Ein Feldeffekttransistorverstärker mit einem gemeinsamen Emitter ist eines der am häufigsten verwendeten und effizientesten Geräte zur Signalverstärkung in der Elektronik. Es wird in verschiedenen Bereichen eingesetzt, einschließlich Telekommunikation, Audio- und Videogeräte, Funkkommunikation, Medizintechnik und anderen Bereichen.

Das Funktionsprinzip eines Verstärkers an einem gemeinsamen Emitter-Feldtransistor besteht darin, einen Feldtransistor mit Steuerelektrode (Gate), Kollektorelektrode und Emitterelektrode zu verwenden. Die Gate-Elektrode reguliert den Strom, der durch den Emitter-Kollektorübergang des Transistors fließt, und verstärkt daher das Signal. Durch dieses Prinzip ist der gemeinsame Emitter-Feldeffektverstärker in der Lage, sowohl variable als auch konstante Signale zu verstärken, was einen breiten Frequenzbereich und eine hohe Betriebsstabilität ermöglicht.

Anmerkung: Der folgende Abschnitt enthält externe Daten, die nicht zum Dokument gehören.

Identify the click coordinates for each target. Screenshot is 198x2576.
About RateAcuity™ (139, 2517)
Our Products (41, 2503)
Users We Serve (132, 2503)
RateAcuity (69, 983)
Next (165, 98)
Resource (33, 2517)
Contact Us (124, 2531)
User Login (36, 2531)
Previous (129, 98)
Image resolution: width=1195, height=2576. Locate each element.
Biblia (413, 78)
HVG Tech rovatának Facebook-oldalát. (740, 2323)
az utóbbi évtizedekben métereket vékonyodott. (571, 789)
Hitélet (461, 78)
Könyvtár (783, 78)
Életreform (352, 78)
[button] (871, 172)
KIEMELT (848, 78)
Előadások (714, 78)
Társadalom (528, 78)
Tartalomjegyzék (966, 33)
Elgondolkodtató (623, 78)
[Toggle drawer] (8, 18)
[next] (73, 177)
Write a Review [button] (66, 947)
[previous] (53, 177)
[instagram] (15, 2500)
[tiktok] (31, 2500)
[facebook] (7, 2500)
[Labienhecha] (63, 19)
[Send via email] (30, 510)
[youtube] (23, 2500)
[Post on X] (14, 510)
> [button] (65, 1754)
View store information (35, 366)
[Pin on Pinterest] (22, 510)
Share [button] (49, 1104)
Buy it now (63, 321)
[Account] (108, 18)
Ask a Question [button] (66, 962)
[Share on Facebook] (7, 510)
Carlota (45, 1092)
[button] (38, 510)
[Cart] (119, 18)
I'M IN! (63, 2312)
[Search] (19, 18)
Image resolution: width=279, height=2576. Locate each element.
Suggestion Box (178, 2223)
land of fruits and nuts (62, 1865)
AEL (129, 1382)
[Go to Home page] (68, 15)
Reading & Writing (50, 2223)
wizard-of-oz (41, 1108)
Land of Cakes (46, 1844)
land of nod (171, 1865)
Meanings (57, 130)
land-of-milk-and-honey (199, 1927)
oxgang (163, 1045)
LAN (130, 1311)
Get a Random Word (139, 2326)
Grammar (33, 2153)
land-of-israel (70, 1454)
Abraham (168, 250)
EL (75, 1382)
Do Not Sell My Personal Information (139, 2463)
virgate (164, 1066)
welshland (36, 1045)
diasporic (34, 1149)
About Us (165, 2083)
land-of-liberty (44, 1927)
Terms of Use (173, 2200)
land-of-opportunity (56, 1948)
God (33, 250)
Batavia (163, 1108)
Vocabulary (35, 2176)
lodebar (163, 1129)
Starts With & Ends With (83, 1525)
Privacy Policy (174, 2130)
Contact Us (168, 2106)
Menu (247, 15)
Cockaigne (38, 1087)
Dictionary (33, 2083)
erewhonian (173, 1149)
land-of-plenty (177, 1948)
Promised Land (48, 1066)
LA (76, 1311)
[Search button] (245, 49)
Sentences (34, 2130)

Ein wichtiges Merkmal eines Verstärkers an einem Feldeffekttransistor mit einem gemeinsamen Emitter ist sein niedriger Eingangsimpedanz und hoher Ausgangsimpedanz. Dies ermöglicht eine maximale Signalübertragung und minimalen Leistungsverlust. Aus diesem Grund verfügt der Feldeffektverstärker mit gemeinsamem Emitter über eine hohe Verstärkung und geringe Verzerrung.

Trotz seiner Effizienz hat ein Feldeffekttransistorverstärker mit einem gemeinsamen Emitter jedoch einige Einschränkungen, die mit der Temperaturstabilität und dem Rauschen verbunden sind. Um eine optimale Leistung zu erzielen, müssen die Betriebsparameter des Transistors, wie z. B. Spannung und Versorgungsstrom, korrekt ausgewählt und der Verstärker sorgfältig konfiguriert werden.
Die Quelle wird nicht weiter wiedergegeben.